Don Quixote pokes gentle fun at the great Spanish hero El Cid and employs satire to comment on the political expansionism of the time. Sancho Panza offers interpolated narrative voice throughout the tale, a literary convention invented by Cervantes. Sancho Panza is precursor to "the sidekick," and is symbolic of practicality over idealism. Sancho is Everyman, who, though not sharing his master's delusional "enchantment," remains his ever-faithful companion realist. Don Quixote comments on the historical state and condition of Aragón and Castilla, which are vying for power in Europe. Sancho Panza represents, among other things, the quintessentially Spanish brand of scepticism of the period.
Don Quixote, an impoverished hidalgo (landowner of petit nobility) becomes 'enchanted' by virtue of descending into his imagination reading too many romances. He awakens in a delusional dream wherein he embarks upon an "adventurous" journey through La Mancha to rescue a Fair Maiden (la donçella Dulcinea). Quixote's imagination turns Sancho from devoted, if somewhat simple, manservant into a squire, even as he transforms himself from impoverished hidalgo to valiant knight.
Sancho, Don Quixote's actual manservant, follows his master, puzzled but obedient. Riding a mule, he helps el Quixote get out of scrapes while blithely looking forward to rewards of aventura that Quixote tells him of. Don Quixote, become the aventurante knight errant "el" Quixote astride a nag, which he renames Rocinante (galloper, swift runner). He has with him a flea-bitten dog, which his dream recasts as a prized hunting greyhound.

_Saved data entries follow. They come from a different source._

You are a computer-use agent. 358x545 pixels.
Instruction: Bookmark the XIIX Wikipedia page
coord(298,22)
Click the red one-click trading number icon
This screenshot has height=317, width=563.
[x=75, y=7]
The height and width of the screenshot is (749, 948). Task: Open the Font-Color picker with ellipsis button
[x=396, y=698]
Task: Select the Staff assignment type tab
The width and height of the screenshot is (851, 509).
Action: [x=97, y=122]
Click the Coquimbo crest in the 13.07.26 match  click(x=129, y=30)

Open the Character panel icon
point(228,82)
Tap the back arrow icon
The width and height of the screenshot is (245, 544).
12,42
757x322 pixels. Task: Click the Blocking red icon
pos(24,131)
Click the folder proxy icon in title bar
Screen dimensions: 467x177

Literary functions of Sancho in the second book, Segunda parte del ingenioso caballero Don Quixote de la Mancha (1615)
- Role of Sancho's name.
- Wherein Panza is a developing Everyman type noted by Sigmund Freud and Nietzsche, and a commentary on surnames, Cervantes variously names Sancho in the original (first) book (1602), e.g. Sancho Zancas (legs). The second book (1615) standardizes Sancho's name in reply to the Quixote sequel.

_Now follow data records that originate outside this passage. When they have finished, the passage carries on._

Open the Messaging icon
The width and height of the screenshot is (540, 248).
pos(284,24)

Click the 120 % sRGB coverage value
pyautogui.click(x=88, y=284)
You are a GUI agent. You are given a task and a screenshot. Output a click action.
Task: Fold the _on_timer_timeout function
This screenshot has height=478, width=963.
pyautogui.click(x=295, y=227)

- At one juncture, Sancho alludes to the "false" Avellaneda book by addressing his wife (standardized as Teresa Panza) using the wrong name. The Sancho name does not change, but he calls his wife various names throughout the first part of the volume, and her 'true' name is not revealed until almost the end of that portion of the novel.
- The promised ínsula.
- Ricote
- When Don Quixote takes to his deathbed, Sancho tries to cheer him. Sancho idealistically proposes they become pastoral shepherds and thus becomes 'Quixotized'.